From: Joshua Maurice on 16 Apr 2010 17:56 I'm somewhat new to POSIX. It seems that the only way to create a new process is fork. However, fork inherits all file descriptors. exec closes only the file descriptors marked as "close on exec". I generally spawn a separate process because of the isolation this affords. If a process misbehaves, like if it has a resource leak, I know that when that process dies the resource leak will generally go away. However, if a process misbehaves, like not settings "close on exec" when opening the file descriptor (an option only available in recent Linux kernels), it's possible that I will leak a file descriptor to that child and all direct and indirect grandchildren. So, how does one generally deal with this? Close all file descriptors from 3 to the max possible file descriptor? "proc/self/fd" is a good alternative, but not portable in fact and not POSIX aka not portable in theory. What do other people do? Also, what other resources should I be concerned about when doing a fork + exec? What other possible resources can "leak" into the child and all grandchildren? PS: There really should be a spawn process ala win32. This should not replace fork, but there should be an alternative to fork to bring up a clean process.

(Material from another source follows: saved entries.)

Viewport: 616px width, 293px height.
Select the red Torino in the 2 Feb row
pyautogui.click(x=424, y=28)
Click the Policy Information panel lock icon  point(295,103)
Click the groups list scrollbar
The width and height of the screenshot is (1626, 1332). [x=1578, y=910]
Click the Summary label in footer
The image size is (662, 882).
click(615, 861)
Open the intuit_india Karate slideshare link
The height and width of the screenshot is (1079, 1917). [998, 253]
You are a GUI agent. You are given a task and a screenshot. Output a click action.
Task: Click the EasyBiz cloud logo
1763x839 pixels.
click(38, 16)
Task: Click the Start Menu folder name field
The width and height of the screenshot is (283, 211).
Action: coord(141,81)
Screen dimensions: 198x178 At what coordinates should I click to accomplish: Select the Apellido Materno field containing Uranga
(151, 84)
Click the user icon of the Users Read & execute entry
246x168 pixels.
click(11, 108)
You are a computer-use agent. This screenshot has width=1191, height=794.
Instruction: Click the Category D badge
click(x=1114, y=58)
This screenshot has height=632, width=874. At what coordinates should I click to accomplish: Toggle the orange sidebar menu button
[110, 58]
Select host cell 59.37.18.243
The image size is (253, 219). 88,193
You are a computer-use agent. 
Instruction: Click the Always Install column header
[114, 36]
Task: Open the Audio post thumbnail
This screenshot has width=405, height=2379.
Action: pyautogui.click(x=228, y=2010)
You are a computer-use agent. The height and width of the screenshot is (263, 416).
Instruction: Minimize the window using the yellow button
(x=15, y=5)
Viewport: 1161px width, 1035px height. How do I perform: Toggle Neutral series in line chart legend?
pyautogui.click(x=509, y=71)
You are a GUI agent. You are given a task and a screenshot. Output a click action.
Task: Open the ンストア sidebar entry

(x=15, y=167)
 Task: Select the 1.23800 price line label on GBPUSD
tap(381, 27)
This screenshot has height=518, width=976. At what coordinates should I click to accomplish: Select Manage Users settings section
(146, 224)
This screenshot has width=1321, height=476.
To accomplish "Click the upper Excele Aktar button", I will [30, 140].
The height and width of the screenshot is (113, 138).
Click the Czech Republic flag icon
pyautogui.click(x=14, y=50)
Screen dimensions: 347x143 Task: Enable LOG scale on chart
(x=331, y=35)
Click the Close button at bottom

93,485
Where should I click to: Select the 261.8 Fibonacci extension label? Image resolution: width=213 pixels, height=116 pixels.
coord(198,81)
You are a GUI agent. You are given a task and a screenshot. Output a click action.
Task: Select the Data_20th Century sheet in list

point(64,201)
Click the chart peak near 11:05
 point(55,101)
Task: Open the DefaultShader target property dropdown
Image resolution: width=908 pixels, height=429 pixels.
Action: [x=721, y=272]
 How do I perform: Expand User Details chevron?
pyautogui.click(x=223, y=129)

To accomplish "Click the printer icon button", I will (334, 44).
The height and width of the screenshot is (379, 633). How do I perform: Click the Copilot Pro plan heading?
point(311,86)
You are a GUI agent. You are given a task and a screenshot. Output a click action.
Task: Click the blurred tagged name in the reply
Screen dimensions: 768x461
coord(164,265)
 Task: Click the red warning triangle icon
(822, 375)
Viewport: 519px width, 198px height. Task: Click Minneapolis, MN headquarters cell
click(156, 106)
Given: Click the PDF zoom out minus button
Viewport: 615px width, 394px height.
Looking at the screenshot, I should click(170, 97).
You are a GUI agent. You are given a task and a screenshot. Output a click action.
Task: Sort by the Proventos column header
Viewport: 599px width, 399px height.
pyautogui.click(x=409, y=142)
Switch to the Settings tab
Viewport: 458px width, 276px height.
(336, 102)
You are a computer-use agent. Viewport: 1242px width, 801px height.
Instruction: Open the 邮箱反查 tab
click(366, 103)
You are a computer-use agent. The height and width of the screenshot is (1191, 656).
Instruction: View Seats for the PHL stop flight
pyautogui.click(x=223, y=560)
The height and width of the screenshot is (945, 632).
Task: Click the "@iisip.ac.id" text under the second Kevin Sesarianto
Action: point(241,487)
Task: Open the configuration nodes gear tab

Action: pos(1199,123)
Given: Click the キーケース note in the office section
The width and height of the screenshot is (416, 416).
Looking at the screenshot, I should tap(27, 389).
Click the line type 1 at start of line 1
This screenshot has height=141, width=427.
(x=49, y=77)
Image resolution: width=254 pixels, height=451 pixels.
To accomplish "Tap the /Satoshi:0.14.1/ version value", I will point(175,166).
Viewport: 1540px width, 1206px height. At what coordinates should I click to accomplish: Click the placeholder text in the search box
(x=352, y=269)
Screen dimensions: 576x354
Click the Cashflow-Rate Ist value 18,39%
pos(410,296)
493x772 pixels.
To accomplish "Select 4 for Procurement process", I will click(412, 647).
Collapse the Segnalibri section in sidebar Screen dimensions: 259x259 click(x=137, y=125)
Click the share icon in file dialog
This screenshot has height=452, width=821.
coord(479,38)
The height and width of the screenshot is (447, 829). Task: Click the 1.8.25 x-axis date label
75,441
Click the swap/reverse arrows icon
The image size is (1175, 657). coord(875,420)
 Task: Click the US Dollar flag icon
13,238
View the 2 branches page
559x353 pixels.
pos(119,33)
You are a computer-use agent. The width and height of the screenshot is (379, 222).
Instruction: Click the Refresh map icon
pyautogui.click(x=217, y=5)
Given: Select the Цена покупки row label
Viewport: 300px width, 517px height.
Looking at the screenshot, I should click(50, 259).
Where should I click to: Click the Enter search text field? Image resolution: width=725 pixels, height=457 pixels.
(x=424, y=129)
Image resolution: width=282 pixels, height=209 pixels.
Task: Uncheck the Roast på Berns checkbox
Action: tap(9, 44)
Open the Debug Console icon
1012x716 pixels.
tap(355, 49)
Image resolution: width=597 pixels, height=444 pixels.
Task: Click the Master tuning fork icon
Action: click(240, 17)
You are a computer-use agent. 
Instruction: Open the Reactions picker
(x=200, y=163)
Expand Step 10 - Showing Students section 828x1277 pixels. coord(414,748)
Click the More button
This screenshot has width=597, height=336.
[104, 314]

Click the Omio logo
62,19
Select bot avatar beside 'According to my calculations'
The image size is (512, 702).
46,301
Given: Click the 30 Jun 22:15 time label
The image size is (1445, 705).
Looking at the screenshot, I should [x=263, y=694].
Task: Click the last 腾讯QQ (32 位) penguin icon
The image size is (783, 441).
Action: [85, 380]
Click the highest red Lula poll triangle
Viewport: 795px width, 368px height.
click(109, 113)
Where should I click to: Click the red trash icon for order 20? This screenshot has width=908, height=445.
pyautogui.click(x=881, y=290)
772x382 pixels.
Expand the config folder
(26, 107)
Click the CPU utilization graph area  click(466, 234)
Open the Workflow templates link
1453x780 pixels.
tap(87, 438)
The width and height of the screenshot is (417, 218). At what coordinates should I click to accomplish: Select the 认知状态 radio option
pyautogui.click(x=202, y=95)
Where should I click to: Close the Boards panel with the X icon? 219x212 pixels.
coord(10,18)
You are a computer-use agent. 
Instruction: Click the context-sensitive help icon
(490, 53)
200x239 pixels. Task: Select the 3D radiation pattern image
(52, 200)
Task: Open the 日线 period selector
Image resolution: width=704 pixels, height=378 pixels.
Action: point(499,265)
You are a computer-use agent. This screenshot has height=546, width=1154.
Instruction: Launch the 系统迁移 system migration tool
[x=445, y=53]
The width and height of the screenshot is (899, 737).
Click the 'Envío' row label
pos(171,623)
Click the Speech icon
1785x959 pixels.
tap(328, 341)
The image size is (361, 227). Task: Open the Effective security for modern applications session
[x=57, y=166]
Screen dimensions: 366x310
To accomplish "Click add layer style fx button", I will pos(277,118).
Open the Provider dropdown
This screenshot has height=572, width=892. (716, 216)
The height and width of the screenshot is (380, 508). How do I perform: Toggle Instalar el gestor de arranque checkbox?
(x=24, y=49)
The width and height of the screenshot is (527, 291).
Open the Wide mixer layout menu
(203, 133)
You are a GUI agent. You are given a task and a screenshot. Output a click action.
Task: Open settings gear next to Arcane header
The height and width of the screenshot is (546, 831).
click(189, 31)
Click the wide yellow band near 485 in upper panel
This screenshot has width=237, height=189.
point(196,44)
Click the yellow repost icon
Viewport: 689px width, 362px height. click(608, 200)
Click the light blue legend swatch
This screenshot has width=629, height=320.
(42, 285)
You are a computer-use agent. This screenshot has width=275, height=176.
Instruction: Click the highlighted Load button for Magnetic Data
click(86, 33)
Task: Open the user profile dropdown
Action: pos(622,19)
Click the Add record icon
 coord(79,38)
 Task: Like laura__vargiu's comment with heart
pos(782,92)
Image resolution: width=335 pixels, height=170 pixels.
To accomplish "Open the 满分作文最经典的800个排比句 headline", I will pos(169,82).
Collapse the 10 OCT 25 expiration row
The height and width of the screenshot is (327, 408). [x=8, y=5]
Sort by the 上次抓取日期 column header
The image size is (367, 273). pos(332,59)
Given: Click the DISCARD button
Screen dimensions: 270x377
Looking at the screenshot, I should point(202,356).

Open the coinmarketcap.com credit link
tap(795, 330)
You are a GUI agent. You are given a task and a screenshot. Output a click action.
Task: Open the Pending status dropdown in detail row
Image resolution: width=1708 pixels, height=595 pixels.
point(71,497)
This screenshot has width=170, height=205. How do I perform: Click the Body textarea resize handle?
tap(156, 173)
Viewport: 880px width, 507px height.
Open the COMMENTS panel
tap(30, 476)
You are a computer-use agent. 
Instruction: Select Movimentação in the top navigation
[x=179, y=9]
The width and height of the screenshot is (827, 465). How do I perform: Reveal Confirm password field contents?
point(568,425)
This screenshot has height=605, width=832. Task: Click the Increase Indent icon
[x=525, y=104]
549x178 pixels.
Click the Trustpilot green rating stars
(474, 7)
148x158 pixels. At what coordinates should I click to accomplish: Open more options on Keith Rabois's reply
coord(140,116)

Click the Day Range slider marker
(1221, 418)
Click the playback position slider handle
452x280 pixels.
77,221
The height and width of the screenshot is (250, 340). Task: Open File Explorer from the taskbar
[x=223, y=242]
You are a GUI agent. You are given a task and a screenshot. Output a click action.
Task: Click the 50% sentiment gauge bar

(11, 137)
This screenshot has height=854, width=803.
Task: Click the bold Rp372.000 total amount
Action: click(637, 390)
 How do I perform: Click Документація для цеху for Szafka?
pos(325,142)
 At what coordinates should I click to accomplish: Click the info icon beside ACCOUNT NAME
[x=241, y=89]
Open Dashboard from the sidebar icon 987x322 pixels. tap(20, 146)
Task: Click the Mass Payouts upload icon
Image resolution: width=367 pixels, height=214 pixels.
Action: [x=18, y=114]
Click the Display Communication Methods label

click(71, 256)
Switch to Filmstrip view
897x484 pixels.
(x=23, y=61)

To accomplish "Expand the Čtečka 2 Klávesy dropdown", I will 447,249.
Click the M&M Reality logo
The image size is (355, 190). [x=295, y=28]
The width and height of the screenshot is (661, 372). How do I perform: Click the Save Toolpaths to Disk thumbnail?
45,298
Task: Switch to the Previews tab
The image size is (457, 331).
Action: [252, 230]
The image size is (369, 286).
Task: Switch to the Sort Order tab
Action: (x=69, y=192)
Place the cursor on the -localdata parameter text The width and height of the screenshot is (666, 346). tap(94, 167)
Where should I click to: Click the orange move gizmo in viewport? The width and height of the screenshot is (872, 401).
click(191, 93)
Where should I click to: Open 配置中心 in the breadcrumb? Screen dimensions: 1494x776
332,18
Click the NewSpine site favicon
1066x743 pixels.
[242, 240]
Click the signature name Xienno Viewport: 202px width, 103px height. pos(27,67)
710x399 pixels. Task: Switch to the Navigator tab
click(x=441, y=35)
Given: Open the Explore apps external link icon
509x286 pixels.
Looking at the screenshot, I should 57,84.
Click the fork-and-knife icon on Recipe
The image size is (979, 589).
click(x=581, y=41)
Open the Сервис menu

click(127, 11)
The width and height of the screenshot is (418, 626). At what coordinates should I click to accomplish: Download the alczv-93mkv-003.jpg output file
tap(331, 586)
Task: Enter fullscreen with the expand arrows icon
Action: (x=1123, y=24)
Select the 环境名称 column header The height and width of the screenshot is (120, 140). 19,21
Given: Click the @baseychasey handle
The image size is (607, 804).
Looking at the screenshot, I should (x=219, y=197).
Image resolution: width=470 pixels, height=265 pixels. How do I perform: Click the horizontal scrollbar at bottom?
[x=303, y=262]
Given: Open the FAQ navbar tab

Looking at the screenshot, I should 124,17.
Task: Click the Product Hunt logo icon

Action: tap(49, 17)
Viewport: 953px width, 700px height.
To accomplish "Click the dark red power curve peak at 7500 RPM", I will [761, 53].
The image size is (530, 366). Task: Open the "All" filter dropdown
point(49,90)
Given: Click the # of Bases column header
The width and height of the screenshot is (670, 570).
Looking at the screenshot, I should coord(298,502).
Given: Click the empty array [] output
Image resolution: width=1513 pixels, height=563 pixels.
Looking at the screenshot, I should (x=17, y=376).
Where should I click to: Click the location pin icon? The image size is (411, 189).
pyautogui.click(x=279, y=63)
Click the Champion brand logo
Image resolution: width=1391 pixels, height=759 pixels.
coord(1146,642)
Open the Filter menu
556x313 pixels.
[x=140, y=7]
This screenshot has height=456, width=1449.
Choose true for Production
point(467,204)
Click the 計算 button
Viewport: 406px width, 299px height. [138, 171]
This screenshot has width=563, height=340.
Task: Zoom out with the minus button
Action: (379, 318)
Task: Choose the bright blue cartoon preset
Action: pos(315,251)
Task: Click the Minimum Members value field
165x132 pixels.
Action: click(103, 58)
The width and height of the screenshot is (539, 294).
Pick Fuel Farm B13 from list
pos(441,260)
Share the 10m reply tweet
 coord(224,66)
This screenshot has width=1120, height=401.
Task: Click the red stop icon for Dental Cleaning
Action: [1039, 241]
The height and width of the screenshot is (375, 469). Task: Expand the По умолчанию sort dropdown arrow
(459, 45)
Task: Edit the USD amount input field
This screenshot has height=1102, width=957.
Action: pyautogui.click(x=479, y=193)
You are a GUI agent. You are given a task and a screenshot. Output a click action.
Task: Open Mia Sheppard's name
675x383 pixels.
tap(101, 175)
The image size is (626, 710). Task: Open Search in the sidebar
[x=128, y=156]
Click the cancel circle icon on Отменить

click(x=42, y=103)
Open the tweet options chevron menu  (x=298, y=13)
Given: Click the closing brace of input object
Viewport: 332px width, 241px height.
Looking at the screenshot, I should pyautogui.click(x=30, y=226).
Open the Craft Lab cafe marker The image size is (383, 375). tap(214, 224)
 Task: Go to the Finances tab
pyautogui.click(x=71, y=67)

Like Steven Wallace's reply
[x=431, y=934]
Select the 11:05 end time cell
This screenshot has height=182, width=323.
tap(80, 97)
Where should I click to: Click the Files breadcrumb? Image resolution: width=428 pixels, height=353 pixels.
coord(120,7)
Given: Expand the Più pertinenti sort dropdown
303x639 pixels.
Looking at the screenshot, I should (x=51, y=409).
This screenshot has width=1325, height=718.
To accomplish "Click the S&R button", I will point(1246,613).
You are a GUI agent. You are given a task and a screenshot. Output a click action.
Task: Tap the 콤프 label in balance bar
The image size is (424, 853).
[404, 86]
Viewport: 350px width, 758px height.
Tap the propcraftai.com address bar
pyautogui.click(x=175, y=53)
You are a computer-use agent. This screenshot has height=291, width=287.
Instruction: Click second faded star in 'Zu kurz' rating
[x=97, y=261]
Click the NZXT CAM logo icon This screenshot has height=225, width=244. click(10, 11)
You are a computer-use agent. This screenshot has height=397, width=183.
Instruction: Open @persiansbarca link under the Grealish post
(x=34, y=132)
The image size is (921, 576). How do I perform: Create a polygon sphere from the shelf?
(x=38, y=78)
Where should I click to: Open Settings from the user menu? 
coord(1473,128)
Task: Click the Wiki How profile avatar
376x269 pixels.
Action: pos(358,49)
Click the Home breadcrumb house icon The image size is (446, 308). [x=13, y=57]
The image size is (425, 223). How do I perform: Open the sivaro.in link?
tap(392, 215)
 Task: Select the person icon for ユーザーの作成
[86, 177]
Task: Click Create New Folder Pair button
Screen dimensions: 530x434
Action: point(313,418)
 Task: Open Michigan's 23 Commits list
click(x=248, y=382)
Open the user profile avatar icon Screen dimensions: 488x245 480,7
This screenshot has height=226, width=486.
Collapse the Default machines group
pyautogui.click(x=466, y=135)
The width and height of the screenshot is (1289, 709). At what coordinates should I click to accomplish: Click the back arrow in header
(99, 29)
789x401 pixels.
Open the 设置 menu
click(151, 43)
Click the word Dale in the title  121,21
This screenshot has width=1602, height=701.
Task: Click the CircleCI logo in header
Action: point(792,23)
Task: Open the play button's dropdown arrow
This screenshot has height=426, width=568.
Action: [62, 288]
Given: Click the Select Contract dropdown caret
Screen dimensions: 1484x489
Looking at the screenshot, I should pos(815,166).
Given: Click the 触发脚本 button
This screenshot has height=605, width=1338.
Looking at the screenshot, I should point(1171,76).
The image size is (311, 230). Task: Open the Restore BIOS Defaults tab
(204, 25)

That or there should be sane interfaces to accomplish the same: to guarantee that I don't have any random open resources which I will continue to leak and leak into my direct and indirect grandchildren. And no, posix_spawn is not that. It is defined to have the same semantics as fork + exec and all of the baggage which comes along with it. I'm just trying to program defensively, and POSIX is making it hard for me to do that.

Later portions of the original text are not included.